Pergeseran niat inilah yang menyebabkan seseorang dalam menggelar hajatan tidak/kurang dalam mempersiapkan segala kebutuhannya. Dulu ketika akan menggelar hajatan jauh-jauh hari sudah mempersiapkan ”klumpuk-klumpuk” segala sesuatunya mulai dari barang-barang sembako dan alat-alat untuk pagelaran hajatan. Berbeda dengan zaman sekarang yang kebanyakan orang yang akan menggelar hajatan belum mempunyai modal yang cukup atau bahkan tidak memiliki apa-apa. Barang-barang yang akan digunakan untuk kebutuhan hajatan biasanya dipinjam terlebih dahulu dari toko atau meminjam uang kepada saudara atau para pengusaha sebagai modal.
Hal inilah yang menyebabkan seseorang yang mengadakan acara hajatan yang tidak punya modal yang cukup menjadi terjebak ke dalam jerat kemiskinan yang sulit untuk dilepaskan. Hasil sumbangan yang diperoleh harus dikurangi untuk membayar biaya utang modal yang telah mereka gunakan dalam pagelaran hajatan, belum lagi untuk biaya persewaan alat-alat yang digunakan. Inilah yang menyebabkan tidak sesuainya antara hasil sumbangan yang diperoleh dengan besarnya beban yang harus mereka tanggung. Pendapatan dari hasil sumbangan yang diperoleh dari para tamu dan orang-orang yang menyumbang terkuras untuk membayar biaya sewa peralatan dan perlengkapan selama proses hajatan dilangsungkan.

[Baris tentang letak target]
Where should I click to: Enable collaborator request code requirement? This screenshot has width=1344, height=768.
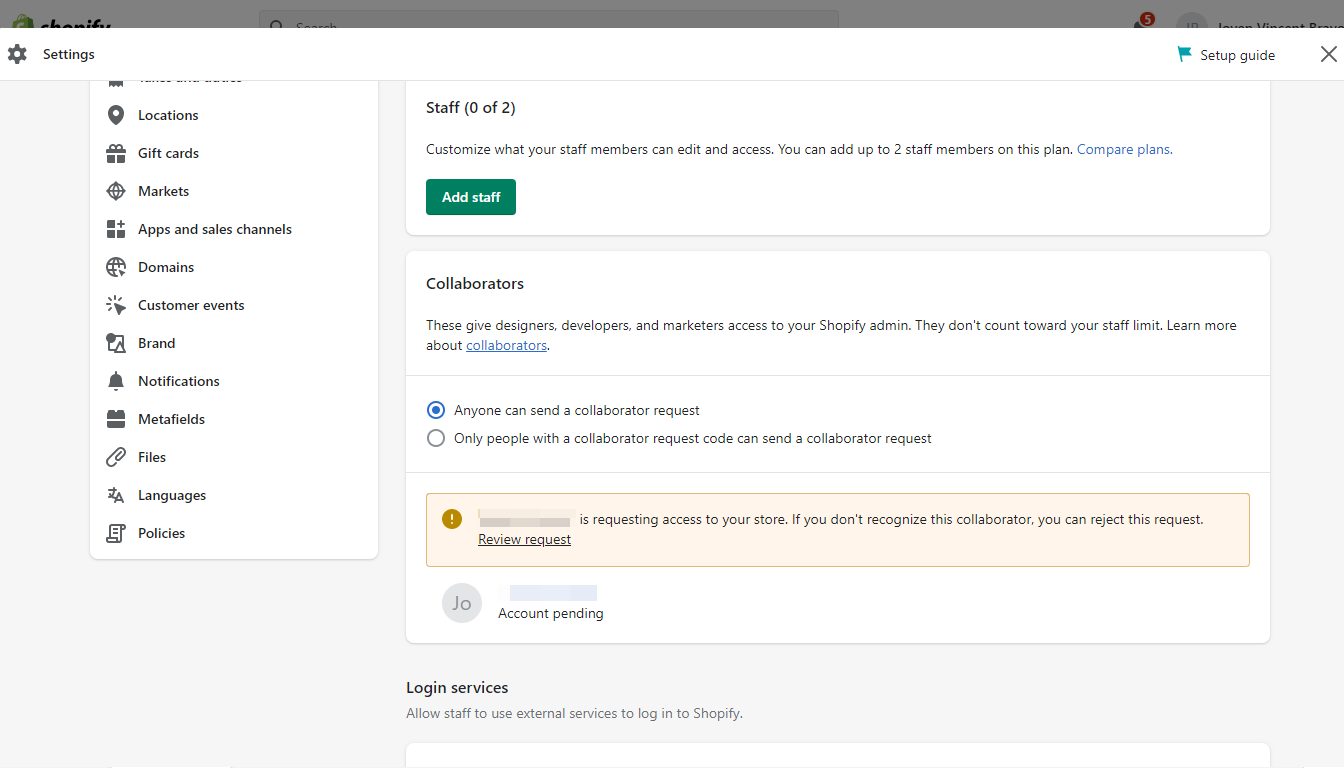435,437
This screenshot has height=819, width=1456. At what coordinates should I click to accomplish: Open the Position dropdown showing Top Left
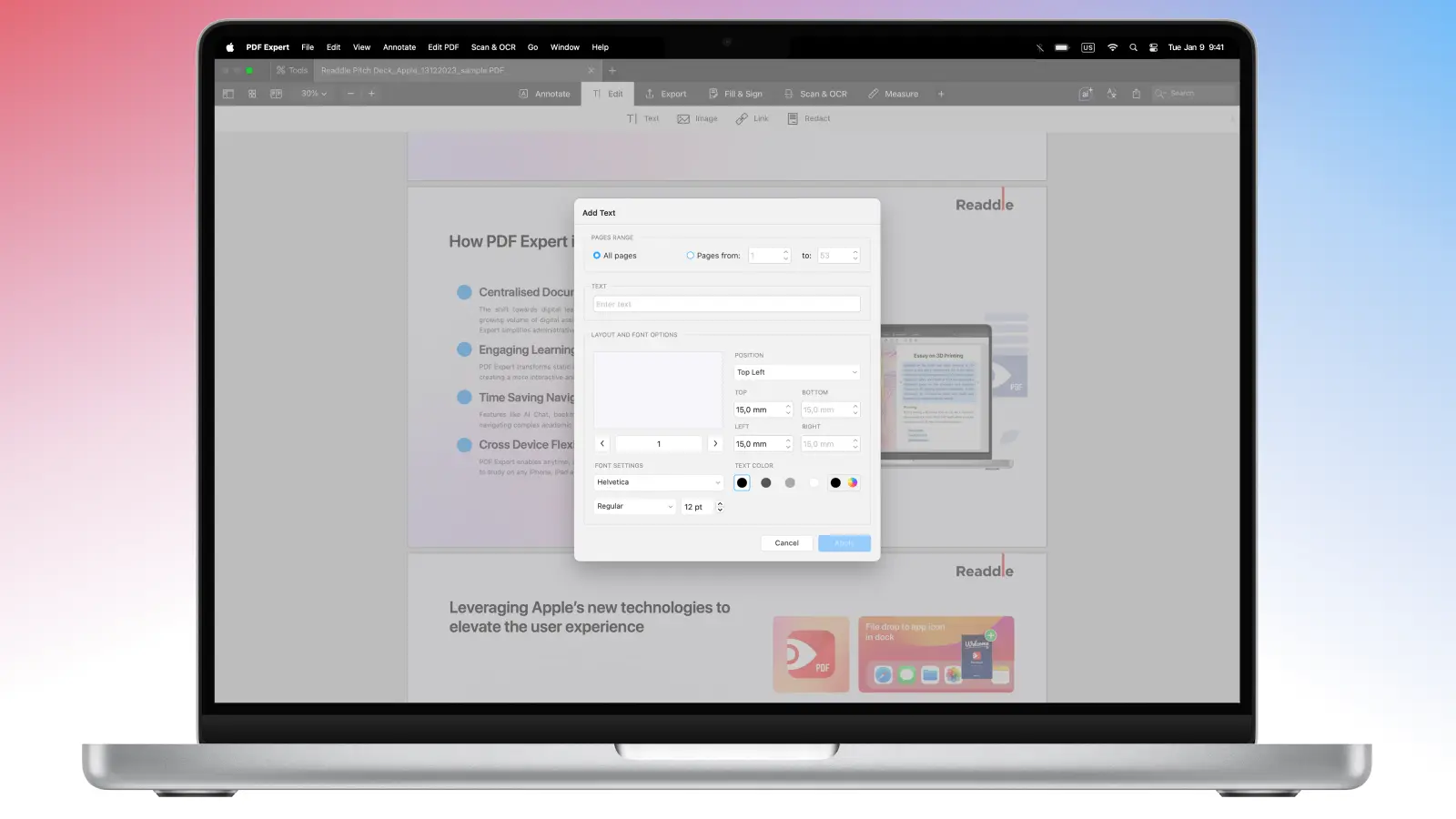[796, 372]
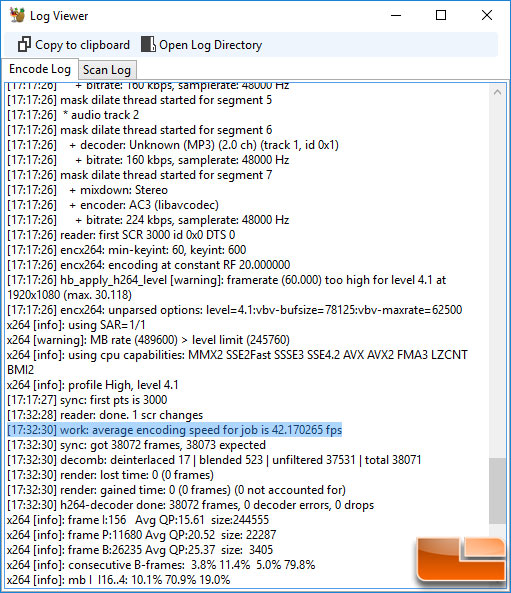Click the Copy to clipboard icon

[x=24, y=45]
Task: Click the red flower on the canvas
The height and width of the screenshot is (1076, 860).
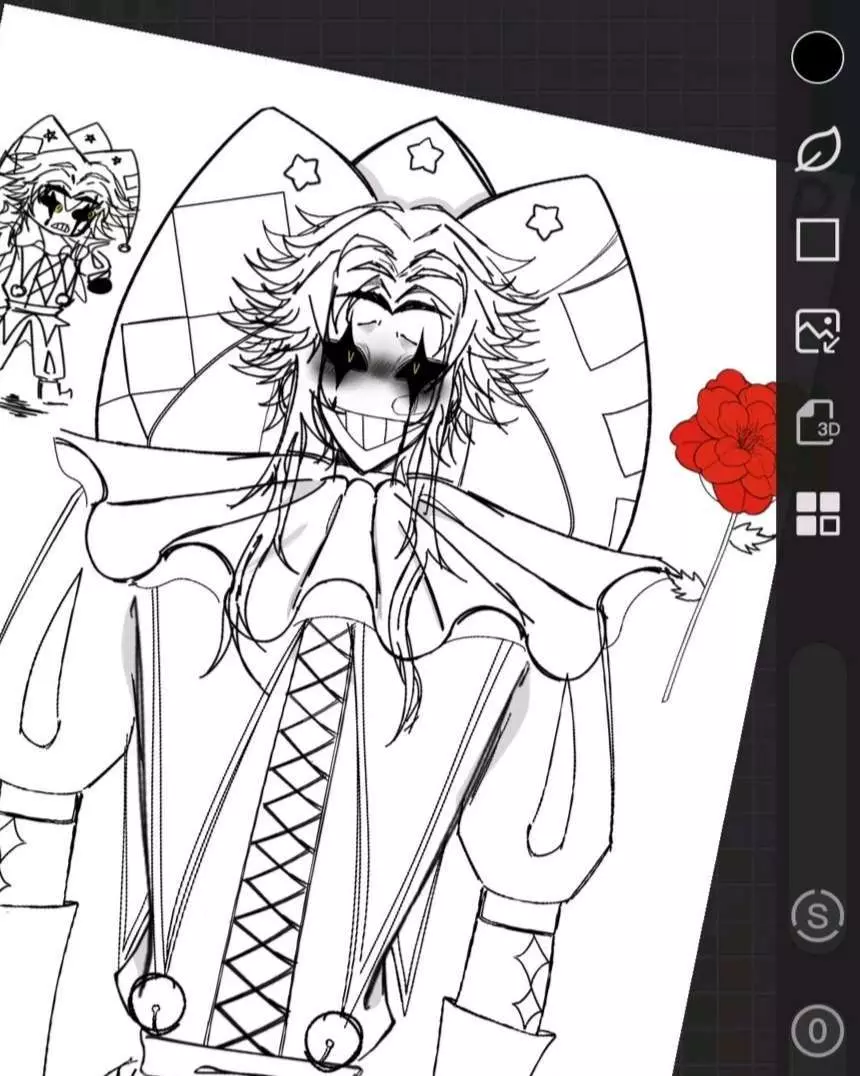Action: tap(727, 440)

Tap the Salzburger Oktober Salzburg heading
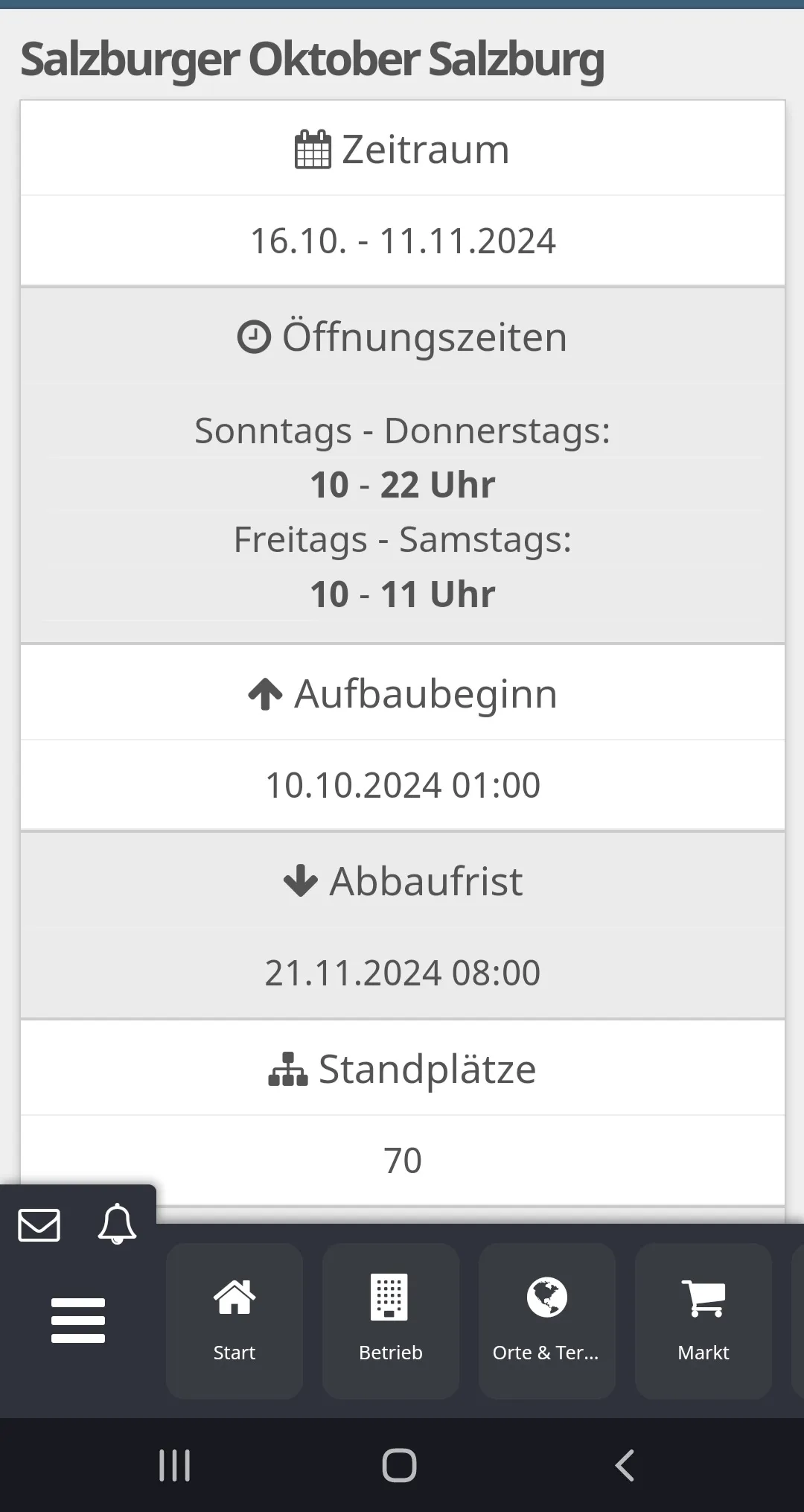312,60
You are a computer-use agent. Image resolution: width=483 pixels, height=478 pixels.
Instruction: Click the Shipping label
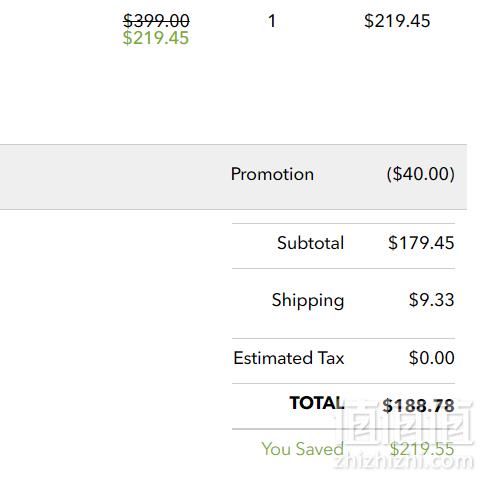[308, 300]
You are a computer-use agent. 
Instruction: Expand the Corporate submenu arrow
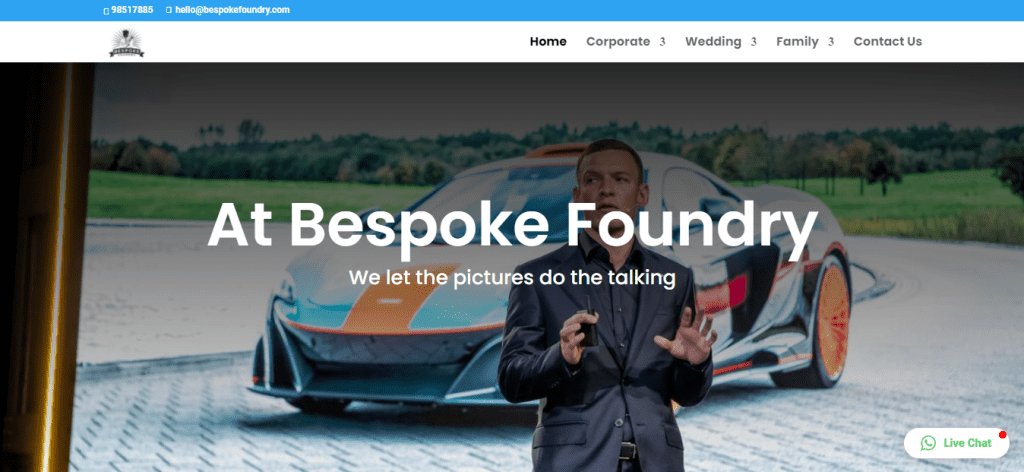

Tugas:
a: Jawablah pertanyaan berikut berdasarkan kutipan tentang hajatan.
(i) Dulu, barang apa saja yang dipersiapkan ”klumpuk-klumpuk” jauh-jauh hari sebelum menggelar hajatan?
(ii) Kepada siapa orang meminjam uang sebagai modal hajatan?
(iii) Untuk membayar apa pendapatan dari hasil sumbangan terkuras?
b: Ubahlah bagian kutipan tentang hajatan yang dimulai pada kata-kata "Hal inilah yang" dan berakhir setelah "proses hajatan dilangsungkan.", dengan mengganti "sumbangan" menjadi "bantuan".
c: Tuliskan lanjutan kutipan tentang hajatan, mulai setelah kalimat terakhirnya.

Jawaban:
a:
(i) Barang-barang sembako dan alat-alat untuk pagelaran hajatan.
(ii) Kepada saudara atau para pengusaha.
(iii) Untuk membayar biaya sewa peralatan dan perlengkapan selama proses hajatan dilangsungkan.

b:
Hal inilah yang menyebabkan seseorang yang mengadakan acara hajatan yang tidak punya modal yang cukup menjadi terjebak ke dalam jerat kemiskinan yang sulit untuk dilepaskan. Hasil bantuan yang diperoleh harus dikurangi untuk membayar biaya utang modal yang telah mereka gunakan dalam pagelaran hajatan, belum lagi untuk biaya persewaan alat-alat yang digunakan. Inilah yang menyebabkan tidak sesuainya antara hasil bantuan yang diperoleh dengan besarnya beban yang harus mereka tanggung. Pendapatan dari hasil bantuan yang diperoleh dari para tamu dan orang-orang yang menyumbang terkuras untuk membayar biaya sewa peralatan dan perlengkapan selama proses hajatan dilangsungkan.

c:
Orang yang menggelar hajatan untuk sekarang ini kebanyakan menerapkan prinsip ekonomi yaitu dengan mengeluarkan biaya yang seringan-ringannya untuk mendapatkan hasil yang sebesar-besarnya. Hal ini dapat dilihat dari banyaknya orang tua yang menggelar hajatan dalam rangka khitanan putranya. Hal ini tidak sebanding dengan angka hajatan yang digelar dalam rangka resepsi pernikahan. Prinsip bisnis ini sangat terlihat ketika ada hajatan dalam rangka ulang tahun atau piton-piton. Dengan hanya memberikan sajian yang ala kadarnya (sederhana) mereka akan mendapatkan sumbangan yang jumlahnya jauh melebihi dari sajian yang dihidangkan kepada para tamu undangan yang hadir. Penggunaan prinsip ekonomi ini akhir-akhir ini yang semakin banyak variasinya. Dari mulai menggelar acara ulang tahun, piton-piton dan pindah rumah merupakan salah satu alternatif ketika mereka sudah tidak mempunyai putra atau putri yang dapat mereka adakan acara hajatan. Prinsip mereka adalah ketika sudah mengeluarkan banyak uang untuk acara mbecek maka konsekuensinya mereka harus mendapatkan imbalan atau kembalian dari apa yang selama ini mereka berikan. Hal inilah yang memicu adanya beragam variasi dalam pagelaran hajatan.
Pergeseran yang sangat besar (niat, tata cara dan keperluan) inilah yang sekarang sudah tidak sesuai lagi dengan cita-cita para nenek moyang mereka terlebih dahulu. Dulu seseorang ketika menggelar acara hajatan dan syukuran adalah dalam rangka mempertemukan saudara, teman dan kenalan untuk berbegi kebahagiaan akan tetapi dizaman sekarang ini nilai-nilai itu telah tergantikan dengan nilai-nilai materealisme sempit.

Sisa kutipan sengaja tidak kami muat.